*Lesetext*
--------

Der Vorsitzende des KZBV-Vorstandes, Martin Hendges, erklärte demnach, es sei lange bekannt, „dass die rein renditeorientierten zahnärztlichen iMVZ kaum etwas zur Versorgung auf dem Lande beitragen. Ihr Anteil an der Versorgung vulnerabler Gruppen ist auch deutlich geringer als bei herkömmlichen Praxen“. Eigene Analysen von Abrechnungsdaten würden zudem eine Tendenz zu Über- und Fehlversorgungen in iMVZ gegenüber den bewährten Praxisformen zeigen.

„Vergewerblichung des Gesundheitswesens stoppen“

Er fordert, „die fortschreitende Vergewerblichung des Gesundheitswesens endlich wirksam zu stoppen“. Konkrete Vorschläge dazu würden „seit Langem auf dem Tisch“ liegen: „Ein räumlicher und – das ist wichtig – auch fachlicher Bezug eines Trägerkrankenhauses muss gesetzlich zur Voraussetzung der Gründungsbefugnis eines Krankenhauses von iMVZ gemacht werden. Darüber hinaus ist zur Herstellung erforderlicher Transparenz die Schaffung von iMVZ-Registern und die Verpflichtung für iMVZ Betreiber, auf Praxisschildern und Websites Angaben über Träger- und Inhaberstrukturen zu machen, dringend erforderlich.“ 

Schlechte Work-Life-Balance und Behandlungsqualität

BZÄK-Präsident Christoph Benz betont laut Pressemitteilung: „Die Zahnmedizin in Deutschland braucht keine fachfremden Investoren, die sich in ohnehin meist gut versorgten kaufkraftstarken Regionen niederlassen, um dort ihre Renditeversprechen zu erfüllen.“ Behandler in iMVZ stünden oft „unter einem enormen Umsatzdruck“, die schlechte Work-Life-Balance wirke sich auch auf die Behandlungsqualität aus.

Studien zu Private-Equity im Gesundheitswesen

Erst in August hatte ein internationales Forscherteam in einer Meta-Studie belegt, dass die Beteiligung von Private-Equity-Unternehmen (PE) im Gesundheitswesen auch im internationalen Maßstab Patienten und Kostenträger teuer zu stehen kommt. Positive Auswirkungen hingegen waren kaum zu finden – im Gegenteil.

--------

*Gegebene Daten*
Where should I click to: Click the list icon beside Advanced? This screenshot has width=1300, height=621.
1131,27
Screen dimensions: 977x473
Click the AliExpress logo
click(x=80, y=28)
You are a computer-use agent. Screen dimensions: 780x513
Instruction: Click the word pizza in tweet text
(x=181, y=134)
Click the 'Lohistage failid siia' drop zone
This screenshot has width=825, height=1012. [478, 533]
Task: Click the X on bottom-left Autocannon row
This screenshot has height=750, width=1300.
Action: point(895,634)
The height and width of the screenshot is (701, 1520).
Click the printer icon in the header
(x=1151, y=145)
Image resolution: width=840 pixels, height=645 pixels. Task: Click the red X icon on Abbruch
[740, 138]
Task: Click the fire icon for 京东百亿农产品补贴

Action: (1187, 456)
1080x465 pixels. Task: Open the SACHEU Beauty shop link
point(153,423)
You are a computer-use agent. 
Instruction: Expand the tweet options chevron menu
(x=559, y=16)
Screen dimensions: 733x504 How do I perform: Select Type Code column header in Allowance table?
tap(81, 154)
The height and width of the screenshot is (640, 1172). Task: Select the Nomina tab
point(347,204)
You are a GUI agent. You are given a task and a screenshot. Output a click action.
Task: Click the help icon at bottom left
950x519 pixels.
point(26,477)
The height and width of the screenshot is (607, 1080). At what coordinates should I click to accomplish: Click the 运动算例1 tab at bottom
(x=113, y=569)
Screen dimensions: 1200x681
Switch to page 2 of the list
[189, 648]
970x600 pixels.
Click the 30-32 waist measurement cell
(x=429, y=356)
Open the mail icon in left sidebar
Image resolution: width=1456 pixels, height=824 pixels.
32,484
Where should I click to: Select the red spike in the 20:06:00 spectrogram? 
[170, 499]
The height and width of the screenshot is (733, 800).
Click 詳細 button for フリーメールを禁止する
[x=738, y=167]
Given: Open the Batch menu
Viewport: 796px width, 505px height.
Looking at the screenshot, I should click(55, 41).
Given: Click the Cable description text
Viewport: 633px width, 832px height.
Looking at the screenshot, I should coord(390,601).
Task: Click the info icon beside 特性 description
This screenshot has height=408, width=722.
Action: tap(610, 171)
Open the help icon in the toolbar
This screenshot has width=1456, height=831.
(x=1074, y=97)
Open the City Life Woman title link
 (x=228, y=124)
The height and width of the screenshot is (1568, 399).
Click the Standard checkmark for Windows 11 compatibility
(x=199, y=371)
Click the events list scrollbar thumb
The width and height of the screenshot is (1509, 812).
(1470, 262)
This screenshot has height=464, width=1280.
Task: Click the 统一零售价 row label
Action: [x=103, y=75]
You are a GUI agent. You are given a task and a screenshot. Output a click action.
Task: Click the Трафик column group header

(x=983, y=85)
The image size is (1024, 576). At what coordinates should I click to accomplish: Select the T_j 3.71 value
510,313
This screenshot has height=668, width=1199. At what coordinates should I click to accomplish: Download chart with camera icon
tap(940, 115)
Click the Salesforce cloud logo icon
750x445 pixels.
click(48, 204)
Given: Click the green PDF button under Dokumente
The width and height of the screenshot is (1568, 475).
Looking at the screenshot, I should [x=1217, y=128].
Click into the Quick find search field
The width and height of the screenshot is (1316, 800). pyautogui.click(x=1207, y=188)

--------

*Die Aufgabe*
Beantworte diese Fragen zum Text über iMVZ in der Zahnmedizin:
(a) Wer ist Vorsitzender des KZBV-Vorstandes?
(b) Worüber sollen iMVZ-Betreiber auf Praxisschildern und Websites Angaben machen?
(c) In welchem Monat hatte das internationale Forscherteam seine Meta-Studie vorgelegt?
Die Zeilen braucht man hier nicht.

*Ergebnis*
(a) Martin Hendges
(b) Über Träger- und Inhaberstrukturen
(c) Im August